● **Assigned task**
Exactly those lines that run from the one containing "Switch to the Редактирование ribbon tab" through the last line of the entries below should be printed, and no others.

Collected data
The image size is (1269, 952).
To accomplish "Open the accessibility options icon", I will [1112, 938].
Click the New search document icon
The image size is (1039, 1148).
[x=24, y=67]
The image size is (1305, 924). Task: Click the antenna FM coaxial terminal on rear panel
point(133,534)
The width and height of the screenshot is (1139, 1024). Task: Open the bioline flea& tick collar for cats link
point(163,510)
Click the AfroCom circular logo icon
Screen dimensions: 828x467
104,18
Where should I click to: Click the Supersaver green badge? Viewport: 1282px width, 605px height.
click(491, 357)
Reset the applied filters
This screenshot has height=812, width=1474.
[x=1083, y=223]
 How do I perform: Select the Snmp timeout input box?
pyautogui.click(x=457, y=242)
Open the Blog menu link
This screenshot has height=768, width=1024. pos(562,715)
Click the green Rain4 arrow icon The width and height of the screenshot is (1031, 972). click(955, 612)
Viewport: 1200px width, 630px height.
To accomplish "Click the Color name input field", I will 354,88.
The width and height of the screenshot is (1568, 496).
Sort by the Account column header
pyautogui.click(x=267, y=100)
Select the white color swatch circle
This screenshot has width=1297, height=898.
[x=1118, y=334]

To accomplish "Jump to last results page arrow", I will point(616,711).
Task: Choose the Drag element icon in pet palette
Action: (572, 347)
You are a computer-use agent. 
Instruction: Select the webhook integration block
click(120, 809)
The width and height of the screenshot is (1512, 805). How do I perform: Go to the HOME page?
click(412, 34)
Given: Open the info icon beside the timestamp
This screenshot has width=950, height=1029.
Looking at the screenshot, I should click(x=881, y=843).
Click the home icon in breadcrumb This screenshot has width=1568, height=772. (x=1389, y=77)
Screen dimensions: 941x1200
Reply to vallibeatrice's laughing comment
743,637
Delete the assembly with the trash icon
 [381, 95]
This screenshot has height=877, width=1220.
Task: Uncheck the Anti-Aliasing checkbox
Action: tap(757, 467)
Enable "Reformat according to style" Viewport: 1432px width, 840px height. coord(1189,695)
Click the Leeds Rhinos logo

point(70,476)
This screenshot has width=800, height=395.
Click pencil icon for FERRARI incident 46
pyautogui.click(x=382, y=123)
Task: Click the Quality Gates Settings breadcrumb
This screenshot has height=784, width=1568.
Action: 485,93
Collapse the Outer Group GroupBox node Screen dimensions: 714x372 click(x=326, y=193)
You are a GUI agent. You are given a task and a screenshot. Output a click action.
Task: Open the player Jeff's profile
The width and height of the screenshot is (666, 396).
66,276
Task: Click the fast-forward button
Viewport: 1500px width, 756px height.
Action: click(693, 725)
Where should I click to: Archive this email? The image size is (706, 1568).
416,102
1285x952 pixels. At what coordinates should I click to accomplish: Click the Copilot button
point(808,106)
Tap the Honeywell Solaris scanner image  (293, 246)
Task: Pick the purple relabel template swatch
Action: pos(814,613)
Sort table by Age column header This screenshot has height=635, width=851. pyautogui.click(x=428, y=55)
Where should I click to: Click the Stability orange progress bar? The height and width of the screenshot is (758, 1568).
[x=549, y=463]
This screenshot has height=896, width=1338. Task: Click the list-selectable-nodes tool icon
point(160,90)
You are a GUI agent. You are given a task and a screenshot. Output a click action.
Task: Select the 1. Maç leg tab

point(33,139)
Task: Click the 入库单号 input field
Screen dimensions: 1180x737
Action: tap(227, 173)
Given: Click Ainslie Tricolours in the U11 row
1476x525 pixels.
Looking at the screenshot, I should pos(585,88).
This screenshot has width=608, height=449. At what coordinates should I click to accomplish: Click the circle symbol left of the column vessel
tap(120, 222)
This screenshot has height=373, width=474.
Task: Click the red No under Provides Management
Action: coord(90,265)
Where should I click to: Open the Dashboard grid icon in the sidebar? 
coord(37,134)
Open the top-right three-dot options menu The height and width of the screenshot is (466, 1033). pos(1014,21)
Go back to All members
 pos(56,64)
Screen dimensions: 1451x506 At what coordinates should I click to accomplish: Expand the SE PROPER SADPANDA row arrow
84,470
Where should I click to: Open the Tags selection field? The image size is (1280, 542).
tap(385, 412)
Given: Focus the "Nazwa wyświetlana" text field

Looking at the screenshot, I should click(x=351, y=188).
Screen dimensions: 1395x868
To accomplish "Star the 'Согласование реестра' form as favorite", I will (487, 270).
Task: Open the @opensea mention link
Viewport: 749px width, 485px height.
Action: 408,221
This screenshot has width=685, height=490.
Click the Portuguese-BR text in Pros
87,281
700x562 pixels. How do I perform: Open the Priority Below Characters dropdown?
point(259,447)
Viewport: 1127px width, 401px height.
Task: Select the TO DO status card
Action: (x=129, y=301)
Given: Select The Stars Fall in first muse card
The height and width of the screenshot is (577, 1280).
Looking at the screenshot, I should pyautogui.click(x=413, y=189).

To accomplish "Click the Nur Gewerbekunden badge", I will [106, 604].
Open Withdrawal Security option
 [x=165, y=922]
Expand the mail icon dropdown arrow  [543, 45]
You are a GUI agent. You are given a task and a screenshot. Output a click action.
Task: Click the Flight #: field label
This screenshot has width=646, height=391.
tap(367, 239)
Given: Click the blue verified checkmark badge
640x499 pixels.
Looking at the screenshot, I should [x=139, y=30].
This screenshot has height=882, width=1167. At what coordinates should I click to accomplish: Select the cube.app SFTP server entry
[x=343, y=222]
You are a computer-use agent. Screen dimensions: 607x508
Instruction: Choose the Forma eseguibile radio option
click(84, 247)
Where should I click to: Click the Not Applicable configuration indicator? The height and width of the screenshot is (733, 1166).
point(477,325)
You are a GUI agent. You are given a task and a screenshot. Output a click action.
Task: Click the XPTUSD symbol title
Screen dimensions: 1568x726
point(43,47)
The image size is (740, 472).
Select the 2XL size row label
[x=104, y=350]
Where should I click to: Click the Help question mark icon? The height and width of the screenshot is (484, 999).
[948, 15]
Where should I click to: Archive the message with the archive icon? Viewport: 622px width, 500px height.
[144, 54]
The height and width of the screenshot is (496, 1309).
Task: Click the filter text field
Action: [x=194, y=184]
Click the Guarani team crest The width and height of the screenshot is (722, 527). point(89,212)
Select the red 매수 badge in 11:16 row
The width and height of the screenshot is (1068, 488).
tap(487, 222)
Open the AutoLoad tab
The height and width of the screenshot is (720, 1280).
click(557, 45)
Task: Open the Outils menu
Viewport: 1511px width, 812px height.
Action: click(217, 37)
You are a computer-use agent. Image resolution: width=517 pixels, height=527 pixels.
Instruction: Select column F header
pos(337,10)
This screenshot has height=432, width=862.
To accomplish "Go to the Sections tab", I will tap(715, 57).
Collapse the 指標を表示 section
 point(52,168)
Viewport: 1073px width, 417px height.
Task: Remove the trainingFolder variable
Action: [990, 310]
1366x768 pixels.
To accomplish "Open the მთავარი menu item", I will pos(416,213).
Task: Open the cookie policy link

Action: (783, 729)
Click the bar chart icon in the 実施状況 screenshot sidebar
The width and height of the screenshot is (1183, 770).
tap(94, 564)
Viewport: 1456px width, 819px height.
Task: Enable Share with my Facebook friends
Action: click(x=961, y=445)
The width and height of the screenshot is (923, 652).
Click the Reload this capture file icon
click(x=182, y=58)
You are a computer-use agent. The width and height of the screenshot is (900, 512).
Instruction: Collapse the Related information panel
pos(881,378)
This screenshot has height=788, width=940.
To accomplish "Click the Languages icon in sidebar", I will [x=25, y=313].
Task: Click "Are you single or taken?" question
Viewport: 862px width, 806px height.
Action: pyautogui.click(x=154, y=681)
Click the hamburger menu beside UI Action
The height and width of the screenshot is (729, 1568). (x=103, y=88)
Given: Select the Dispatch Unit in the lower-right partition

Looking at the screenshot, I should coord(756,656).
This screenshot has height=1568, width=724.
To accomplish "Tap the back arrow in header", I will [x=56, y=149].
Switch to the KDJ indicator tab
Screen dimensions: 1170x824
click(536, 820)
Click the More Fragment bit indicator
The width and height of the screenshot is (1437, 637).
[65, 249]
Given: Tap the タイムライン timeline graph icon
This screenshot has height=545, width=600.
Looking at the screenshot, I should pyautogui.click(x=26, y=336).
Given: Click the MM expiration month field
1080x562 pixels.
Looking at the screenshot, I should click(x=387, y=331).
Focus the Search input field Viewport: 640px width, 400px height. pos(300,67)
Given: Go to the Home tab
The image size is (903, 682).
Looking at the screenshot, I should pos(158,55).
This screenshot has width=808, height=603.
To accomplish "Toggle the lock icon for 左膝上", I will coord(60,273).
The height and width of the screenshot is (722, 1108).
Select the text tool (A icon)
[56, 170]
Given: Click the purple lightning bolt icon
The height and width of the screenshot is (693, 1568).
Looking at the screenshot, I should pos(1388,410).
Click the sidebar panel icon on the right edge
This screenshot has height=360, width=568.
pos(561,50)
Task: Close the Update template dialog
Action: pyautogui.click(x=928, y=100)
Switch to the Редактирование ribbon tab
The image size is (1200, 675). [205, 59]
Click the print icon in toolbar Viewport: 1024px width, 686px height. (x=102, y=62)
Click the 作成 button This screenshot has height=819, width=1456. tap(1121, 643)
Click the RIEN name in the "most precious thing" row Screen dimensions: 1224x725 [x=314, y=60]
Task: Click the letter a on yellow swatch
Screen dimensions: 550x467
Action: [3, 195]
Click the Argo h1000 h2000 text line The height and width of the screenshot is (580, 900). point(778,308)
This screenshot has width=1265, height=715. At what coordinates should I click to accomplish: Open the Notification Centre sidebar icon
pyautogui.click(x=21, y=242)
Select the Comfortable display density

● **Task response**
Switch to the Редактирование ribbon tab
The image size is (1200, 675). [205, 59]
Click the print icon in toolbar Viewport: 1024px width, 686px height. (x=102, y=62)
Click the 作成 button This screenshot has height=819, width=1456. tap(1121, 643)
Click the RIEN name in the "most precious thing" row Screen dimensions: 1224x725 [x=314, y=60]
Task: Click the letter a on yellow swatch
Screen dimensions: 550x467
Action: [3, 195]
Click the Argo h1000 h2000 text line The height and width of the screenshot is (580, 900). point(778,308)
This screenshot has width=1265, height=715. At what coordinates should I click to accomplish: Open the Notification Centre sidebar icon
pyautogui.click(x=21, y=242)
Select the Comfortable display density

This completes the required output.